The estimated demographic and genetic parameters generally agreed with estimates from previous studies [10,12,14,23,41] and point to a rapid expansion throughout SEA by large Paleolithic populations of our species around 65,000 ya. This rapid expansion could be explained by the presence of LDD events (we found that around 3% of migration events could be LDD and it is known that EMHs expanded from SEA additionally using maritime technologies [14]) and by the low sea level caused by the LGP. Of course, other human species could have coexisted with EMHs in SEA during that period [10] but in the present study our models had to assume a lack of those possible interactions.

Next, we discuss the population genetics consequences derived from using temporarily available lands (lands exposed during the LGP), in comparison with permanent lands. We found that the migration rate estimated from temporarily available lands was similar to the migration rate estimated from permanent lands (Table 2). This finding suggests that temporary lands were used for migration as much as permanent lands and, therefore, supports that the LGP favored gene flow between SEA populations. Moreover, we also found that the carrying capacity estimated from temporarily available lands could be even higher (although HPDI overlaps, see Table 2) than the carrying capacity estimated from permanent lands. This suggests that lands exposed by the LGM could have provided additional resources to the expanding populations and contributed to the population increase. The vegetation in SEA during the LGP included the presence of tropical rainforests and “savanna” covering the Sunda shelf and connecting multiple SEA islands, which could favor the expansion of EMHs [13]. In addition, we believe that shellfishing and other beachcombing activities [23] could be relevant in temporary lands. It is noticeable that SEA was occupied by EMH populations with advanced knowledge about plants, animals, beachcombing and orientation skills [10]. Actually, our estimated carrying capacity (focused on SEA) was higher than the carrying capacity estimated for Eurasian populations [16], suggesting that SEA presented considerable resources to promote a rapid population increase. Altogether, our findings show that temporarily available lands exposed during the LGP were relevant for the expansion and admixture of SEA populations.

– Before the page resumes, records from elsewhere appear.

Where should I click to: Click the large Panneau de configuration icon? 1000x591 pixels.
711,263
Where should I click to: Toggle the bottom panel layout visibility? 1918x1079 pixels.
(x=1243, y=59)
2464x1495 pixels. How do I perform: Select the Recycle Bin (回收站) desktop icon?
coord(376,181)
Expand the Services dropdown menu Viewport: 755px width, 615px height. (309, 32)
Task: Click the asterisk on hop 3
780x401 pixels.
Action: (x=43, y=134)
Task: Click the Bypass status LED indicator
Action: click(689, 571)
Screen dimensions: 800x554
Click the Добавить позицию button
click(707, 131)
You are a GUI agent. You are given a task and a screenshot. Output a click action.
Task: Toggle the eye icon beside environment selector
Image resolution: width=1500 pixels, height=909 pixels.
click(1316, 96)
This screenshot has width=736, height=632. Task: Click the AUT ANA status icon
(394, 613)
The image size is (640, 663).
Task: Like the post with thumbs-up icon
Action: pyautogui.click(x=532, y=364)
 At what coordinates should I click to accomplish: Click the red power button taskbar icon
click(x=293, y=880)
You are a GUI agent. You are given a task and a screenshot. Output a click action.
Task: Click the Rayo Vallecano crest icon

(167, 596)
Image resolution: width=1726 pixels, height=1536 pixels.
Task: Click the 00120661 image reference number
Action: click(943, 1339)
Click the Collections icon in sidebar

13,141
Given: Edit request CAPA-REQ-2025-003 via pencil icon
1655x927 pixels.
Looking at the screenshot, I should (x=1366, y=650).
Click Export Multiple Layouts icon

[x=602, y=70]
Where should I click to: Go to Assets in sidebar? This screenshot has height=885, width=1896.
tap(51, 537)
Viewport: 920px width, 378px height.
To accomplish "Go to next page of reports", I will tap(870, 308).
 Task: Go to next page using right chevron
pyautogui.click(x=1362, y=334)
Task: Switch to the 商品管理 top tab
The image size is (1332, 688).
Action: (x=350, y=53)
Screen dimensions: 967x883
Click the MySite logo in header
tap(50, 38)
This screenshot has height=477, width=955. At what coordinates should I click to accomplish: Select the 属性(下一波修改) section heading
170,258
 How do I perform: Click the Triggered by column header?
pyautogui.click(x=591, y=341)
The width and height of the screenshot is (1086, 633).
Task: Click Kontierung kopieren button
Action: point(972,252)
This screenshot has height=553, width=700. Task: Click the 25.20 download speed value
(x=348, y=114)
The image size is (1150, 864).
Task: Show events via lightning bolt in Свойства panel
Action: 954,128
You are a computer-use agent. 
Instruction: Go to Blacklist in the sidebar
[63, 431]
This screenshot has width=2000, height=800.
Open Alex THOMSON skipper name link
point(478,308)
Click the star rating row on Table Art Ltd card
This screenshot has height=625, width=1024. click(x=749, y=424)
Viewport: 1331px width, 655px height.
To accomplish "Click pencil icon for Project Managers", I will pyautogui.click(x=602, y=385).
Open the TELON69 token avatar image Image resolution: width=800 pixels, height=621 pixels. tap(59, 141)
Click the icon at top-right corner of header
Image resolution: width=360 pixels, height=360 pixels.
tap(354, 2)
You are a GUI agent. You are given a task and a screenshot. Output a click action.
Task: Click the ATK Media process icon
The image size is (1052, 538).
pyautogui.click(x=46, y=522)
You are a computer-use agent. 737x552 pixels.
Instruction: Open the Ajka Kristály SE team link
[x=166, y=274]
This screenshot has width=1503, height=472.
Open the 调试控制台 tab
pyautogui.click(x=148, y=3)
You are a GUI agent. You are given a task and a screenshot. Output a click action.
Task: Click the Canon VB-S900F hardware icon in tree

Analyzing SEA as an illustrative example, we show here that past environmental fluctuations affected the first expansion of EMHs and could produce genetic consequences that can be detected (to a certain extent) today. Despite in multiple regions of the world the LGP produced a decline in genetic diversity due to range contractions and habitat fragmentation (caused by the increase of ice sheets and deserts), we found the opposite situation in SEA, where the LGP (through the lowering sea level) and LDD favored the expansion and admixture of modern human populations. Consequently, we believe that studies on the evolution of modern humans should consider, as much as possible, past environmental changes.

5. Conclusions

It is known that the range contractions, range shifts and habitat fragmentation derived from the large ice sheets during the last glacial period overall produced a genetic diversity decline in Paleolithic populations. However, the last glacial period, together with long-distance dispersal, could increase the genetic diversity in some regions of the world, such as Southeast Asia. In particular, the temporarily available lands caused by the lowering sea level allowed active human migration and produced large carrying capacities, likely from shellfishing and beachcombing activities. In general, we conclude that environmental factors should be considered to properly understand and model the evolution of our species.